Ils ont d'abord refusé, mais j'ai insisté, et nous nous sommes finalement envolés pour Kandahar puis pour Lashkar Gah. Arrivés là-bas, ce que j’ai observé était du pavot à perte de vue. J'ai dit à mes accompagnateurs militaires que je voulais rencontrer un paysan cultivant du pavot pour l'interviewer.
A l’atterrissage, nous avons été accueilli par ce qu'on appelle une Équipe de reconstruction provinciale (PRT), une structure gérée par le Département d'État, comprenant aussi l'armée, l'USAID, et d'autres organisations. Le moins qu’on puisse dire est qu’ils n'étaient pas ravis de ma requête, mais j'ai insisté. Avec une équipe de sécurité et un traducteur, nous sommes allés dans les champs.

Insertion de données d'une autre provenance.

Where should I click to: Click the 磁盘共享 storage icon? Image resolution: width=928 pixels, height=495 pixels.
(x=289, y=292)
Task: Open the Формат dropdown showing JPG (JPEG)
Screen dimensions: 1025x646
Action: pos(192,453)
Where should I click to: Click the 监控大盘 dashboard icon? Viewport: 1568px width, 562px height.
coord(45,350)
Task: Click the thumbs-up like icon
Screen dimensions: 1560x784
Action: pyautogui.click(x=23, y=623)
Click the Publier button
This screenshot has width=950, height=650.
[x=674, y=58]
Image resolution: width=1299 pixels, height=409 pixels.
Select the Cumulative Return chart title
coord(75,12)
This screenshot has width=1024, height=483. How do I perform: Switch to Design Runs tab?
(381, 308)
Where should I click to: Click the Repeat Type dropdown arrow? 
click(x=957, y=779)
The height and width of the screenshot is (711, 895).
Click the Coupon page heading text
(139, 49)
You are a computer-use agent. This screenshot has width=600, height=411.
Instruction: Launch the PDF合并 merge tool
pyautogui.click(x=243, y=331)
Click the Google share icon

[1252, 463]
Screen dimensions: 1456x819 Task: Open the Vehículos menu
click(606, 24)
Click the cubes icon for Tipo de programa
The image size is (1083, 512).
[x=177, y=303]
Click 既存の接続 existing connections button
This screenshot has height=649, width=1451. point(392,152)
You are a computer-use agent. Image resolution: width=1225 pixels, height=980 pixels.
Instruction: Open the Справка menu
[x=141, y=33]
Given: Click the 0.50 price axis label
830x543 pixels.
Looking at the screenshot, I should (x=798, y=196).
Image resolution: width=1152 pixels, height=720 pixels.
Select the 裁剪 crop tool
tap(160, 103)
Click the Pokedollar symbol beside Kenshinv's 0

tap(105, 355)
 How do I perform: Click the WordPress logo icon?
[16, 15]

J'ai naïvement demandé à un fermier pourquoi il ne cultivait pas des légumes ou des fruits à deux saisons de croissance plutôt que du pavot. Frustré, il a répondu : "Les Américains m'ont dit en 2001 que si je leur disais où se cachaient les Arabes, je pouvais cultiver tout le pavot que je voulais."
Quand j'ai demandé quels Américains lui avaient dit cela, mes accompagnateurs, visiblement gênés, ont immédiatement mis fin à l'entretien pour des raisons de sécurité.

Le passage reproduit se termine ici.